THE BANK of England surprised the market yesterday with a resumption of its quantitative easing programme, saying it will pump £75bn of new money into the economy. Most analysts had anticipated the central bank to hold off for at least another month and thought that a lesser £50bn would be set aside. The Bank of England’s QE initiative has lain dormant since 2009, after it spent £200bn buying up assets such as government bonds from banks in an effort to lubricate the banking system in the UK. The Bank’s key lending rate was left at the historic low of 0.5%.


Asian stocks rose overnight, sending a regional benchmark index toward its biggest two-day gain in two years, as optimism European officials will protect banks from the region’s debt crisis boosted the earnings outlook for lenders and exporters. European shares are likely to rise for a third straight day today, mirroring gains on Wall Street and in Asia ahead of a crucial report on US jobs, with the ECB offer to help struggling banks improving sentiment.

European stocks raced higher in the final hours of trading for a second straight session on Thursday, as European officials continued to signal increased willingness to backstop the region’s banking sector. US stocks moved sharply higher over the course of the trading day, with markets extending the upward move seen in the two previous sessions, further recovering from the lows seen on Monday.


The EURO was set for its first five-day gain against the dollar in three weeks on prospects a capital backstop for European lenders will help stem the region’s debt crisis. Dollar losses were limited on speculation the number of jobs added last month in the US won’t be enough to curb unemployment, spurring demand for safer assets.

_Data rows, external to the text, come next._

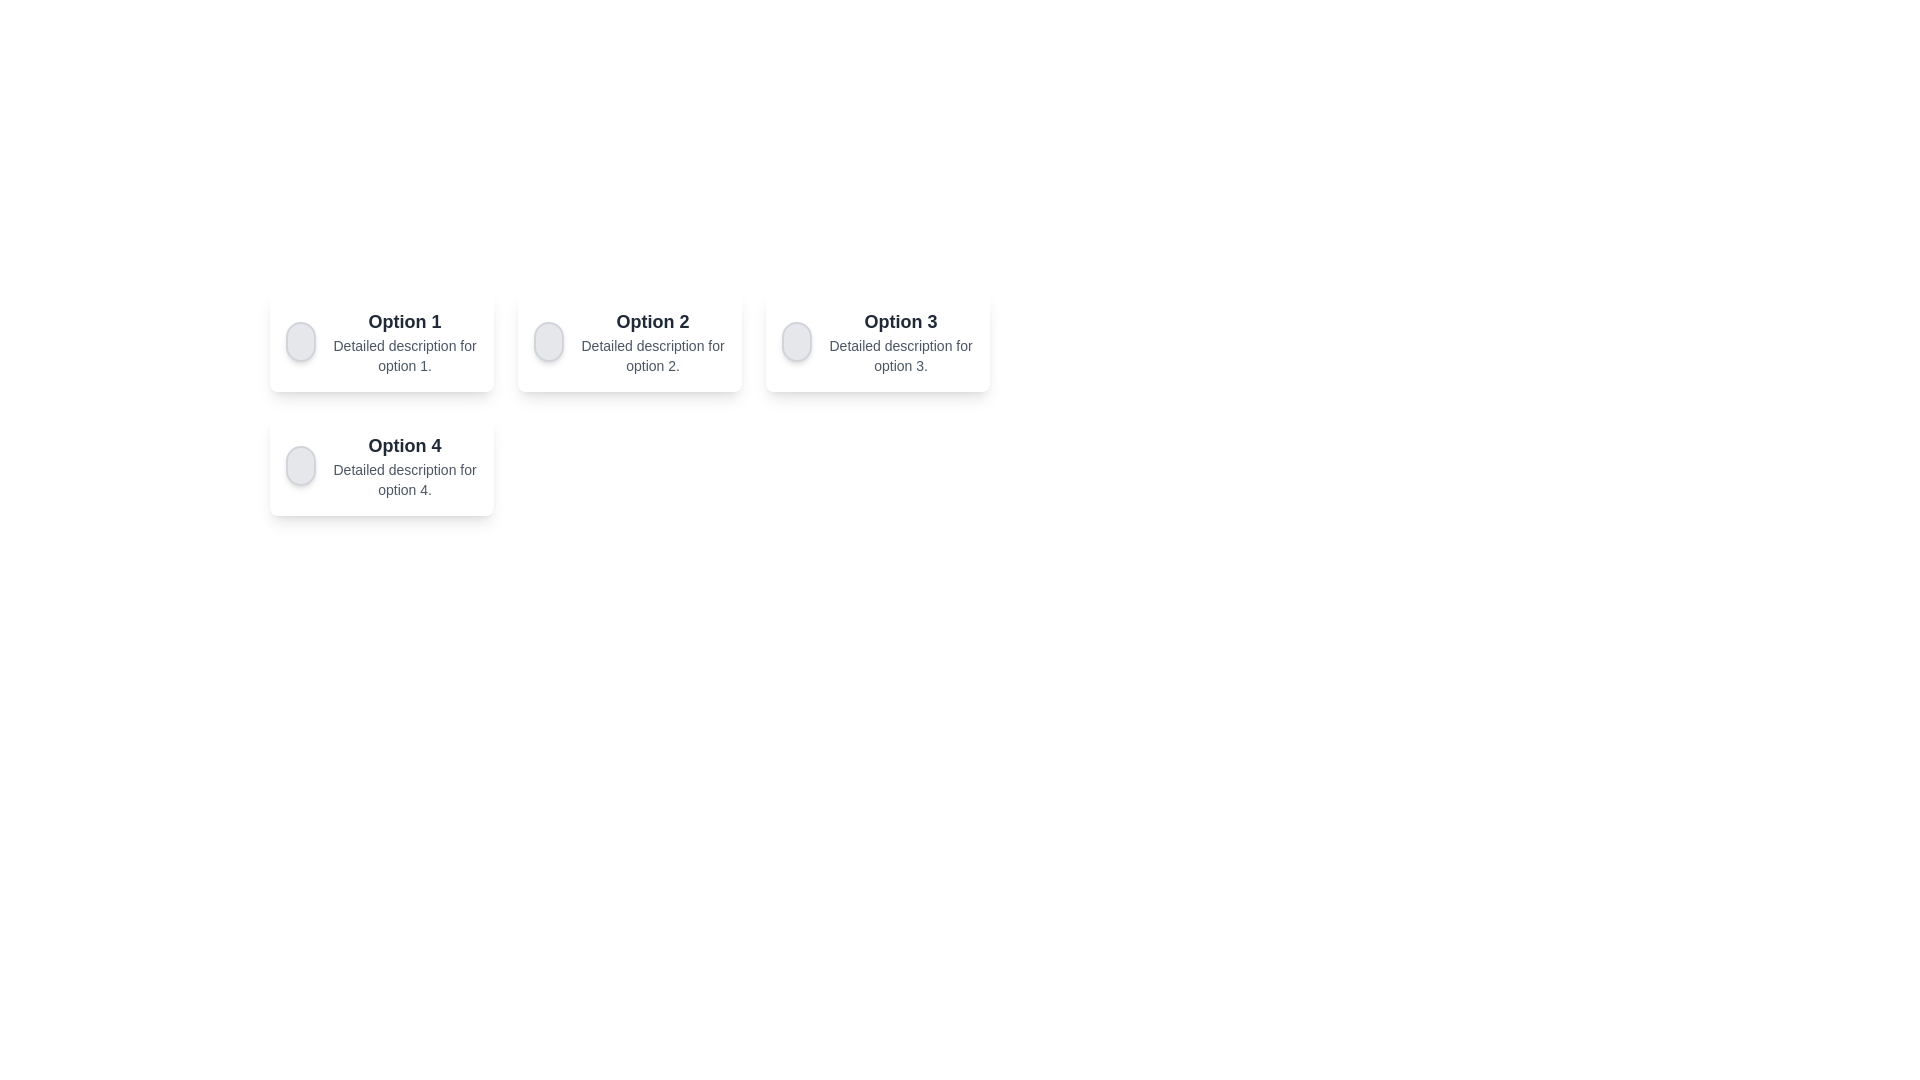 The height and width of the screenshot is (1080, 1920). I want to click on displayed title and description of 'Option 1' from the text label positioned beneath the circular interactive element in the first card of the top row, so click(404, 341).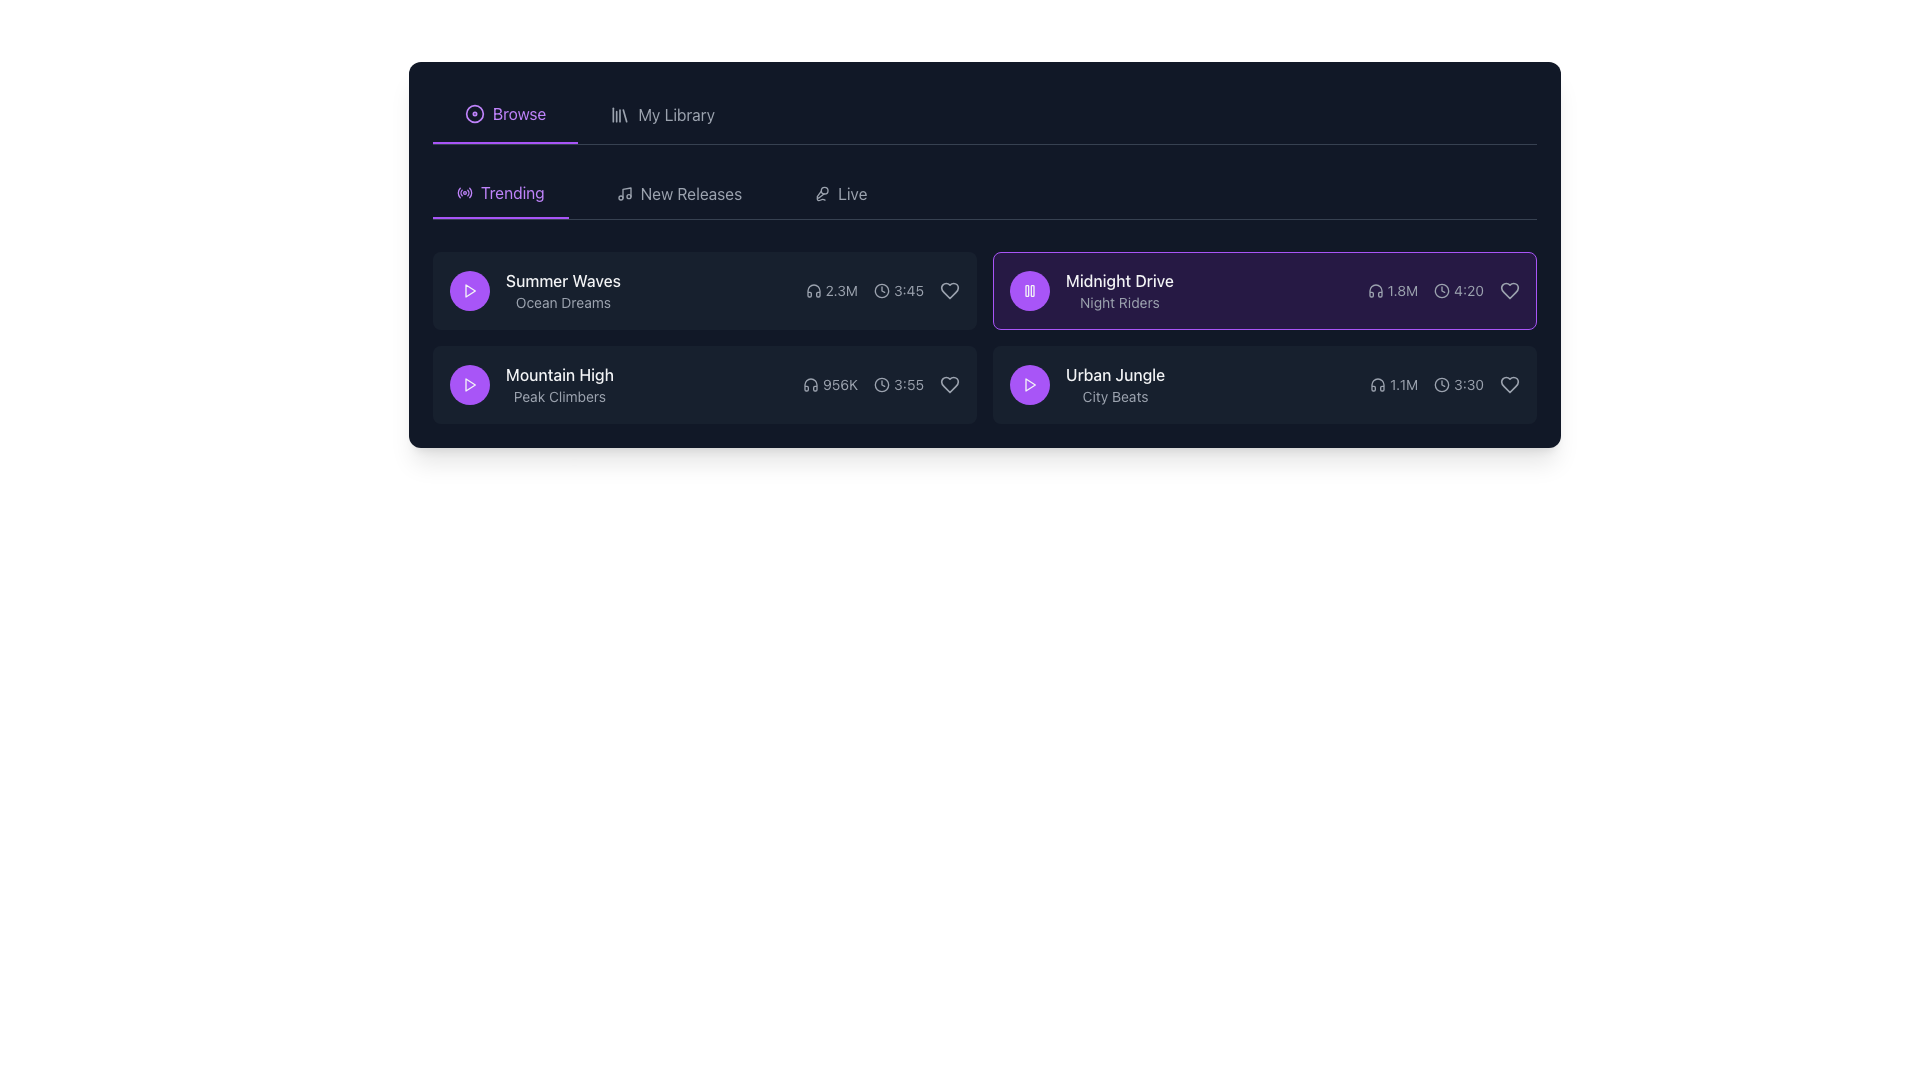 The width and height of the screenshot is (1920, 1080). I want to click on the text label displaying 'Summer Waves', so click(562, 281).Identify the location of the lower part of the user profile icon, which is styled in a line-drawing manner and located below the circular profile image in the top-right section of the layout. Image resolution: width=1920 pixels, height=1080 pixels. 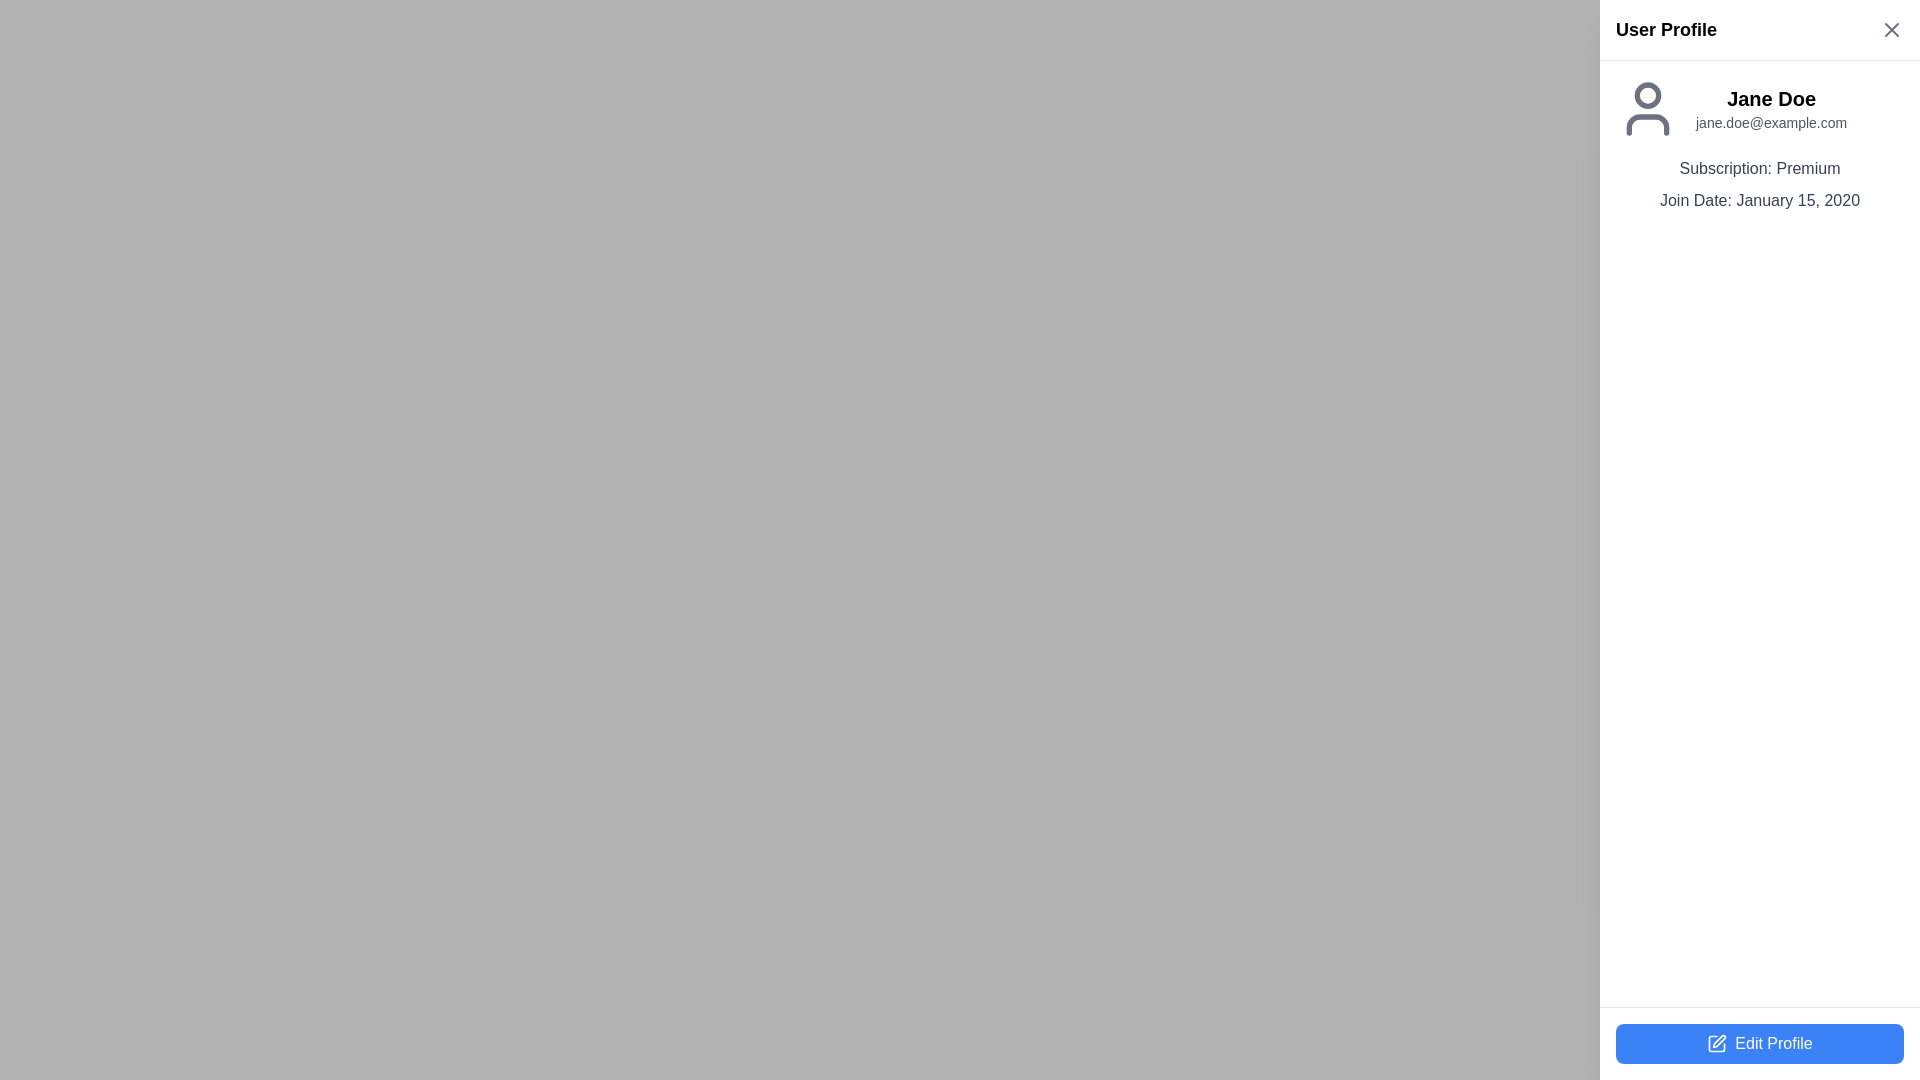
(1647, 124).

OIL surged yesterday after the European Central Bank President Jean-Claude Trichet announced a bond-purchase program to tame the region’s debt crisis, while the Bank of England unexpectedly expanded its bond-purchase program in the first loosening of UK monetary policy since 2009.


Copper traders and analysts are the most bullish since August on speculation prices at a one-year low will spur China, the world’s largest buyer, to build stockpiles. Copper slumped to a 14-month low on Monday as commodities slid on concern that demand may wane as economies slow. Many analysts now feel that prices were more negative than the risks to growth imply.